How to keep the artists distracted? How about a meaningless campaign against 2017 Enemy Number One, YouTube!
There’s been story after story about the evils of YouTube ripping, like Napster but with a video website. The stories lately have been about YouTube-MP3, a YouTube video ripping site I’d never heard of outside these stories and I bet you hadn’t either.
The problem with these stories are:
- There are no solid numbers to show this is even a meaningful problem. (There is an IFPI survey claiming 33% of 16-24 year olds stream-rip — though that number’s frankly implausible, and kids notoriously don’t actually have money anyway.)
- Ripping sound from streams, and particularly from YouTube, has always been trivial.
I feel like I’m giving away the game here by revealing the truth to the terminally incompetent, but good Lord this is ridiculous. YouTube has preripped files of every video — video with audio, video-only or audio-only in various formats (MPEG4, WebM, 3GP, Opus, Ogg, AAC) and resolutions. They’re right there! You can literally just download them! To access them, you just need to know YouTube’s URL formats. There have been endless web browser extensions since YouTube started that do this for you. (I use one.) YouTube-MP3 almost certainly just did this for its users. Anyone could.
How could YouTube allow such a thing? Because … when you watch a video, you are downloading it. There is no difference between streaming and downloading, and there never has been. They are literally the same action: you send a stream of bytes to the user’s computer. Streaming without downloading does not exist.
Blocking YouTube-MP3 was approximately the most ineffectual possible action the labels could have taken, let alone gone on to make a fuss about.
(By the way — it’s trivial to download the “streaming” files on Bandcamp too. Do “view source,” look for popplers5.bandcamp.com, that URL’s the file. The reason people don’t do this is because they know they’d be taking a sandwich direct from the musician’s mouth and would feel like arses for doing it. If you want money for music in 2017, you have to make people want to give you money. So if the labels just start paying their artists 85% …)
But never mind all this “reality-based” bafflegab — HOW DO WE BLOCK THE EVILS OF YOUTUBE? Well, firstly you tell YouTube not to make these files accessible any more, even though there’s literally no difference between streaming and downloading and the files are literally the things they send people to play stuff … or you could put in the DRM that makes Spotify not work half the time these days … or you could make it so nobody can play sound on their computer, so they can’t rip the hi-res audio you’re trying so hard to push direct from their sound card … or other ways to reimplement early 2000s DRM, the best marketing tool BitTorrent ever had …

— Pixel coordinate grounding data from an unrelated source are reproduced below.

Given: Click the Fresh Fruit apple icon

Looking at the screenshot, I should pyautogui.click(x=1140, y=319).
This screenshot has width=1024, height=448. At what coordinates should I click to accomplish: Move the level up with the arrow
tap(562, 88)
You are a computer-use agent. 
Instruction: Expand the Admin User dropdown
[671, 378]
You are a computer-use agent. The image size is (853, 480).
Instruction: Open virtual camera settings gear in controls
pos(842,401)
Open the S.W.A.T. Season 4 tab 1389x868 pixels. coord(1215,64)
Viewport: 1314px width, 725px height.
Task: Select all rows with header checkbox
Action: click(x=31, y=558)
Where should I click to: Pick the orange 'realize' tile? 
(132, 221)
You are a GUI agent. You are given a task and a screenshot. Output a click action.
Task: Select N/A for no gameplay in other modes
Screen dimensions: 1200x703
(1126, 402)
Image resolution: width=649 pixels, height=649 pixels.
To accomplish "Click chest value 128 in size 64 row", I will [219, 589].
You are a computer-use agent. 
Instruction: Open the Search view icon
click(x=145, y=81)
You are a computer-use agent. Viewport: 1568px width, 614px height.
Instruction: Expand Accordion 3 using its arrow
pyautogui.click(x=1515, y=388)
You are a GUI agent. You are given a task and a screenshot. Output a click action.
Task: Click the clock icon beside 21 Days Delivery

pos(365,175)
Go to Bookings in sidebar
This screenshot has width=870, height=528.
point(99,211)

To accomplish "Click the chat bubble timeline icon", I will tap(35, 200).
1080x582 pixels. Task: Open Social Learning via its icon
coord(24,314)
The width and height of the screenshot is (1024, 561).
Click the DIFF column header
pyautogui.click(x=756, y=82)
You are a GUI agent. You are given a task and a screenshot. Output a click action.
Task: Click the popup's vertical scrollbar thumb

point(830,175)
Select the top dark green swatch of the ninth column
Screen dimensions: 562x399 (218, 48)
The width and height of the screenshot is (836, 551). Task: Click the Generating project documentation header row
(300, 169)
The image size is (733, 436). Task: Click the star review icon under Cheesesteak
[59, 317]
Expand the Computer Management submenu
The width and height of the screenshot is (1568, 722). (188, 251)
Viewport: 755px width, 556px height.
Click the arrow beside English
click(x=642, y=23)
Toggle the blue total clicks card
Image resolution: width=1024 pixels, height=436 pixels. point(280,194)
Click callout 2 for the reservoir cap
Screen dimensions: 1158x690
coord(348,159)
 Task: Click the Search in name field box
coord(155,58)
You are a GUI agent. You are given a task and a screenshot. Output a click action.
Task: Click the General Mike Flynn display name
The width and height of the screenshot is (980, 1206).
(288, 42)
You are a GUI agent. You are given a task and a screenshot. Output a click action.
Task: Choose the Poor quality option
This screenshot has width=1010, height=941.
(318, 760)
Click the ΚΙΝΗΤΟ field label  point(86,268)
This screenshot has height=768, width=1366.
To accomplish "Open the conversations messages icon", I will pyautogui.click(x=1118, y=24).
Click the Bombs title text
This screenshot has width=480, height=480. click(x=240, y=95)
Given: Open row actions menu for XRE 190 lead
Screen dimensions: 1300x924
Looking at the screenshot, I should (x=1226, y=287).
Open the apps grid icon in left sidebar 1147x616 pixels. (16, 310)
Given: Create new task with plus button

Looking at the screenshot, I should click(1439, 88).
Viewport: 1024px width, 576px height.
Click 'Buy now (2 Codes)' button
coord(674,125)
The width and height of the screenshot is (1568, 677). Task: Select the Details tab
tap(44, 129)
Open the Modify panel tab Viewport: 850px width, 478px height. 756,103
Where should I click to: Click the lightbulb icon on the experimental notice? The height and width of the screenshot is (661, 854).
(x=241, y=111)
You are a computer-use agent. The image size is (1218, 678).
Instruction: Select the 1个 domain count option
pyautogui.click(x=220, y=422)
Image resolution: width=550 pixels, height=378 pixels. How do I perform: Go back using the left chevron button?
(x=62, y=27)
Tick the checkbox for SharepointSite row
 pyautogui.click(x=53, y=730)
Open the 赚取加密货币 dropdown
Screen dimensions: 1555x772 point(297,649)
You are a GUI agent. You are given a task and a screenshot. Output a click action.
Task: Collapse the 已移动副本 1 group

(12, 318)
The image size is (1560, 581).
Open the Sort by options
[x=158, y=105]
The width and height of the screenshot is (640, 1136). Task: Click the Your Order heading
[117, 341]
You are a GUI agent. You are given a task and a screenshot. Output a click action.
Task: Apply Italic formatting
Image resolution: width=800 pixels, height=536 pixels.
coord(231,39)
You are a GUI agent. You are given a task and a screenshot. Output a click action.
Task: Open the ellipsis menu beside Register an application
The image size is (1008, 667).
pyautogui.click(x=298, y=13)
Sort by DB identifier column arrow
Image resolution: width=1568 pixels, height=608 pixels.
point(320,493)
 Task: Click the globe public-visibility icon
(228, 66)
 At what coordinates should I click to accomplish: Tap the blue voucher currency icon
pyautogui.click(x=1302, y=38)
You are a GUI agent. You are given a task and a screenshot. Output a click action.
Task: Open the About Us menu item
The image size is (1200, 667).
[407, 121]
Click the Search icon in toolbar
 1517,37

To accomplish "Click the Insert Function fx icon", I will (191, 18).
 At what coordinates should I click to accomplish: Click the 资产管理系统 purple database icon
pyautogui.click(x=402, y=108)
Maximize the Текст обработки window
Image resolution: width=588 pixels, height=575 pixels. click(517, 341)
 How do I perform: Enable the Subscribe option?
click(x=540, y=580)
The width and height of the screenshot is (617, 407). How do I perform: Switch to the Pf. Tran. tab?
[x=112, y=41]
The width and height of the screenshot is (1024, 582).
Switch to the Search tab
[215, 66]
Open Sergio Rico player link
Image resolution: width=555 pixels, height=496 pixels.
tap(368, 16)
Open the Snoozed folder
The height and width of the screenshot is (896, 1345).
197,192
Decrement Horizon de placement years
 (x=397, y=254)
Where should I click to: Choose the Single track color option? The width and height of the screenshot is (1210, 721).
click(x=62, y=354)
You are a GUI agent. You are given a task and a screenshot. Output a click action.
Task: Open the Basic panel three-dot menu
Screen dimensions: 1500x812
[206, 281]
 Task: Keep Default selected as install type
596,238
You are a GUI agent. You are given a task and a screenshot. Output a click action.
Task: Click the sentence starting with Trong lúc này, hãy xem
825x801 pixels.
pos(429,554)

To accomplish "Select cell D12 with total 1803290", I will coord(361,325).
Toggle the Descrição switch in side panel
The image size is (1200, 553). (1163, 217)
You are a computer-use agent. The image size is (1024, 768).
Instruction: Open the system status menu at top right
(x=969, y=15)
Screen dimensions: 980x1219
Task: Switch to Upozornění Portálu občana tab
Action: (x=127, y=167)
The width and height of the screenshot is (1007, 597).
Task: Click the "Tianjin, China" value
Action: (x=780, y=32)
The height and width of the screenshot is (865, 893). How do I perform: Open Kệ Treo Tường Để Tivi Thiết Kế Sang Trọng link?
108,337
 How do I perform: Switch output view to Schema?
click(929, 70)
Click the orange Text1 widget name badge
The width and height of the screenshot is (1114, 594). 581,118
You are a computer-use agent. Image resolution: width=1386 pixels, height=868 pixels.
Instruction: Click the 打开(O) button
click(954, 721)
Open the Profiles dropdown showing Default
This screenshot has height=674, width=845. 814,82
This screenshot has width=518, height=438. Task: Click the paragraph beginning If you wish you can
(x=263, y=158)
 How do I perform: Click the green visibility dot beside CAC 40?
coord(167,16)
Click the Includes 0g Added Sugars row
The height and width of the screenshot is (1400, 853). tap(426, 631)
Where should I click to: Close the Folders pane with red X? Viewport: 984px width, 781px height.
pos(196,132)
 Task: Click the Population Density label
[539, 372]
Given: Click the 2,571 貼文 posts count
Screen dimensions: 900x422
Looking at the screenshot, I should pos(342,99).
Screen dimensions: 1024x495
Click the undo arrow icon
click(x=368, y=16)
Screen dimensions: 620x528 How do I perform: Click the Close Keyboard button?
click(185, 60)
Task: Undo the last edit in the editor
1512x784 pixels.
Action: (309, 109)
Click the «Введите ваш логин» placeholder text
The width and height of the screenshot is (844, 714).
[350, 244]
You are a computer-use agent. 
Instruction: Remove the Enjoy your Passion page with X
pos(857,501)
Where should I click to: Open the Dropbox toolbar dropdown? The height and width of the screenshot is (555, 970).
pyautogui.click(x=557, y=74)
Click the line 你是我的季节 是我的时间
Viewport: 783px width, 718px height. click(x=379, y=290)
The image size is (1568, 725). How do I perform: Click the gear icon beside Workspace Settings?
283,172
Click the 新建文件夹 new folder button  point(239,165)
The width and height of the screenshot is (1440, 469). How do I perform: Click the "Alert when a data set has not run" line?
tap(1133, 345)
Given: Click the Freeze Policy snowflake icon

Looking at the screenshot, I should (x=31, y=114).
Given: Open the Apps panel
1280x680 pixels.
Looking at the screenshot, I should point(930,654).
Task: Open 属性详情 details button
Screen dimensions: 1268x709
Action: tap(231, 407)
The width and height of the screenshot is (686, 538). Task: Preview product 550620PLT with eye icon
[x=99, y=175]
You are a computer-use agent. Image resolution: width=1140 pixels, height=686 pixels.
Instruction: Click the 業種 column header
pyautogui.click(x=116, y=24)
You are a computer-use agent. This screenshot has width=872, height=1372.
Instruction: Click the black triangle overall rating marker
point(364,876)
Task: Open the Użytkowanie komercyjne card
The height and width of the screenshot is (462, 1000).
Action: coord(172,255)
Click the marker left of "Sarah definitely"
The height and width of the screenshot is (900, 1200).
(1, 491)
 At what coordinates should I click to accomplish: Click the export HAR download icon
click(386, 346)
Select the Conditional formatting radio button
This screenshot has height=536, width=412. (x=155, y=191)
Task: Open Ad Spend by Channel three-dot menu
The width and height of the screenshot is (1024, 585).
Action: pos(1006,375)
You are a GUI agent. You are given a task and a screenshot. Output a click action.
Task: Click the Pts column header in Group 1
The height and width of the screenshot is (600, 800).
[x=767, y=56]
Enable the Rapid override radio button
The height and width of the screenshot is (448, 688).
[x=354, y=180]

No, what you actually do is make the legal alternatives better than the illegal ones. Netflix, Spotify and iTunes won by being more convenient than piracy. People will pay for convenience, we’ve tested it! So you need to fill out the catalogues on the legal services and give a damn about the paying customers. I use YouTube over Spotify casually because it’s ten times easier to quickly find a particular thing I want to listen to, even though I want to use the service that pays artists more. You have to make the service you live off suck less for the people giving you money, e.g., me. HELLO, MIDDLE-AGED MUSIC NERD WITH AN INCOME HERE, I’M WAVING CASH AT YOU!
And then you need to treat any stream-ripping the kids do as your one chance to colonise their brains early, because once they’ve got a job and money they’ll be spending it on box sets for the next thirty years. C-30, C-60, C-90, go.